Exercise description: From the listing below, copy every line with the word "beside".
######
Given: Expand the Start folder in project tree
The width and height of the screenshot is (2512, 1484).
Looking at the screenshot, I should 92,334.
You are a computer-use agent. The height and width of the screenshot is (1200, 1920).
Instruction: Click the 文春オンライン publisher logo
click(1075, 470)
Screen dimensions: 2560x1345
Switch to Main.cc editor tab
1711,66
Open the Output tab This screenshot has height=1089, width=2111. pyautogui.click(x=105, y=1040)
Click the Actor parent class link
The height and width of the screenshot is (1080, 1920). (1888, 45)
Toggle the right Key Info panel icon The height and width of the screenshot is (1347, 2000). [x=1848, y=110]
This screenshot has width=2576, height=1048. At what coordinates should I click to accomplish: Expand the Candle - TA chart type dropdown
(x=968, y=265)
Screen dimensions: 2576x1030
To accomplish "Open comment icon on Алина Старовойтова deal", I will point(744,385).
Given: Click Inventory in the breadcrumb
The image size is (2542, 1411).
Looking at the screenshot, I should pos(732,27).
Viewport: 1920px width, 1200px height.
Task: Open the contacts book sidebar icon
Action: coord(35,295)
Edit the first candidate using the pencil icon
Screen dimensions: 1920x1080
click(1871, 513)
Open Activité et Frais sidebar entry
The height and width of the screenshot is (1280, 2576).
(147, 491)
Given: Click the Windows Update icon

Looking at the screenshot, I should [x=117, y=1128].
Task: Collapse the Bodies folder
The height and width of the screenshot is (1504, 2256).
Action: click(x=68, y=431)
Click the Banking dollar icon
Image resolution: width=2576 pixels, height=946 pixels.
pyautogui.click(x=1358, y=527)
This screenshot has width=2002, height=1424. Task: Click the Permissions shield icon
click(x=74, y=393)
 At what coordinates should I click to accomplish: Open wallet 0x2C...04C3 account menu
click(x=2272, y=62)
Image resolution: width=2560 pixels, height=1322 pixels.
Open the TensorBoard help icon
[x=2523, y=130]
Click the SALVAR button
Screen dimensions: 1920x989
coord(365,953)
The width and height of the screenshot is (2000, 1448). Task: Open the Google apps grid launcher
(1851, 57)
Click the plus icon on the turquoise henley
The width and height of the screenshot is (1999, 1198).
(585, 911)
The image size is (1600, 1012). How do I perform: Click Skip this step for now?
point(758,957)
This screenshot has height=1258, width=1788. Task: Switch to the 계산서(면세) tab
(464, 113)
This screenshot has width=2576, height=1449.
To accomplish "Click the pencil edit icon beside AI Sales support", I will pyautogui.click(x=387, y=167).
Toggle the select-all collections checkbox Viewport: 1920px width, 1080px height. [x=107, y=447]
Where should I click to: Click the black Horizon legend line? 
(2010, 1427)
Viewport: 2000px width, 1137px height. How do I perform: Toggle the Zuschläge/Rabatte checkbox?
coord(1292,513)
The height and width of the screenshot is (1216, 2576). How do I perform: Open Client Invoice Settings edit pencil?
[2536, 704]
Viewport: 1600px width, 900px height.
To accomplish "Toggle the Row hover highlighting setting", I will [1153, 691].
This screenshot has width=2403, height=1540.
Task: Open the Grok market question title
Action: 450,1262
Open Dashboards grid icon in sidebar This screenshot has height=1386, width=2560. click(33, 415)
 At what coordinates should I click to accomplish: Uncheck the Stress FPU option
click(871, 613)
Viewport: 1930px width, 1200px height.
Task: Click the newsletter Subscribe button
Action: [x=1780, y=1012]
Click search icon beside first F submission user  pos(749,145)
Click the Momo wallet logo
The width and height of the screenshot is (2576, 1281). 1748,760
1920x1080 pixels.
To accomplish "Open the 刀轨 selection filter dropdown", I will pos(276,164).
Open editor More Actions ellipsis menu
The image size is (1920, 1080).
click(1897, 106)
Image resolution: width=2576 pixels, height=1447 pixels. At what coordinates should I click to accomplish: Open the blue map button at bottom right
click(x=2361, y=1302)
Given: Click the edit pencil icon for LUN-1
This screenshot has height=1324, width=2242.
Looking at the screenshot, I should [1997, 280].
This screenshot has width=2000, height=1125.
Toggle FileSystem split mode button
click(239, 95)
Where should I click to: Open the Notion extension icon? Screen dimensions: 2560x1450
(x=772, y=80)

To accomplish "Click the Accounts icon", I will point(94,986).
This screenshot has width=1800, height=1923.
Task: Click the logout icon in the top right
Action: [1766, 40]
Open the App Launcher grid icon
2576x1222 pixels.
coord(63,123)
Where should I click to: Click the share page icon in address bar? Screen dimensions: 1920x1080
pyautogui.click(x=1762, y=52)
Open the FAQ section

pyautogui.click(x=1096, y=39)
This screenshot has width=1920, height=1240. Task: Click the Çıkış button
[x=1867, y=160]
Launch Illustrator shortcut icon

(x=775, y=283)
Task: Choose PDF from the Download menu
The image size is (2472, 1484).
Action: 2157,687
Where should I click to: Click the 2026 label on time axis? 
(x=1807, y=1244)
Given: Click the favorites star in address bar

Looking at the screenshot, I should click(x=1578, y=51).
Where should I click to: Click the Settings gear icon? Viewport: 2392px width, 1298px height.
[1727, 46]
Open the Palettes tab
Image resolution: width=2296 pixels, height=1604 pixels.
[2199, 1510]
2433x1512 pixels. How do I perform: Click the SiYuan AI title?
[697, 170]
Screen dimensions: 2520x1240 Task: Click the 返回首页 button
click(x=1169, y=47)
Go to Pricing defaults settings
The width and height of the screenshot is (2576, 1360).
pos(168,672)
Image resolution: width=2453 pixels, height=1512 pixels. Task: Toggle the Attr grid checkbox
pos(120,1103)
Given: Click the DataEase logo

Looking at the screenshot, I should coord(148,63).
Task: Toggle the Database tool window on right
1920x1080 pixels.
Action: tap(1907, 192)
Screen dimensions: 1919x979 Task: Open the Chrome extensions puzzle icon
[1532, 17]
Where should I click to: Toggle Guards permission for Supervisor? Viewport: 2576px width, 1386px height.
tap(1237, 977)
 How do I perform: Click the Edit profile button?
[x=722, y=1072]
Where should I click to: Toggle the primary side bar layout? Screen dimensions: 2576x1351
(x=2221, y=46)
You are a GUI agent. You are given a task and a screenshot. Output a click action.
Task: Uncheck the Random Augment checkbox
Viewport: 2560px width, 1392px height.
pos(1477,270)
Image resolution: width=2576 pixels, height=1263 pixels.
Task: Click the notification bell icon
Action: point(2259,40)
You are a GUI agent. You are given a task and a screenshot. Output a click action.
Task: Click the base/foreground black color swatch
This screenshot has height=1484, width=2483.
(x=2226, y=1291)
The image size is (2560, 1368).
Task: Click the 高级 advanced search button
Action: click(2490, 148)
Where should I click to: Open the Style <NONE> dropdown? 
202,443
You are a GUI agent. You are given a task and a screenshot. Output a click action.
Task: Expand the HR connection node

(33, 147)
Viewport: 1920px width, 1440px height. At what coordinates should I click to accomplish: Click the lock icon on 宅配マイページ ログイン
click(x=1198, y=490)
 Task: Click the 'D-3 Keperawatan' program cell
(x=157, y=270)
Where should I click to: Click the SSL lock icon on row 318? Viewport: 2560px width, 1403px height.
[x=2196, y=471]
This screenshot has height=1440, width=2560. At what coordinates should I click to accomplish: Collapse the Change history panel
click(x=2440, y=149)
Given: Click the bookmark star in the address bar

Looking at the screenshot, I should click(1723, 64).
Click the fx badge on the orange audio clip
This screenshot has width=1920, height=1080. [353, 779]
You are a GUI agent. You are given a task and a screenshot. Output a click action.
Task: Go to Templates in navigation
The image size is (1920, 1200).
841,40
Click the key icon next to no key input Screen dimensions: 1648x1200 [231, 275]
######
Your solution:
To accomplish "Click the pencil edit icon beside AI Sales support", I will pyautogui.click(x=387, y=167).
Click search icon beside first F submission user  pos(749,145)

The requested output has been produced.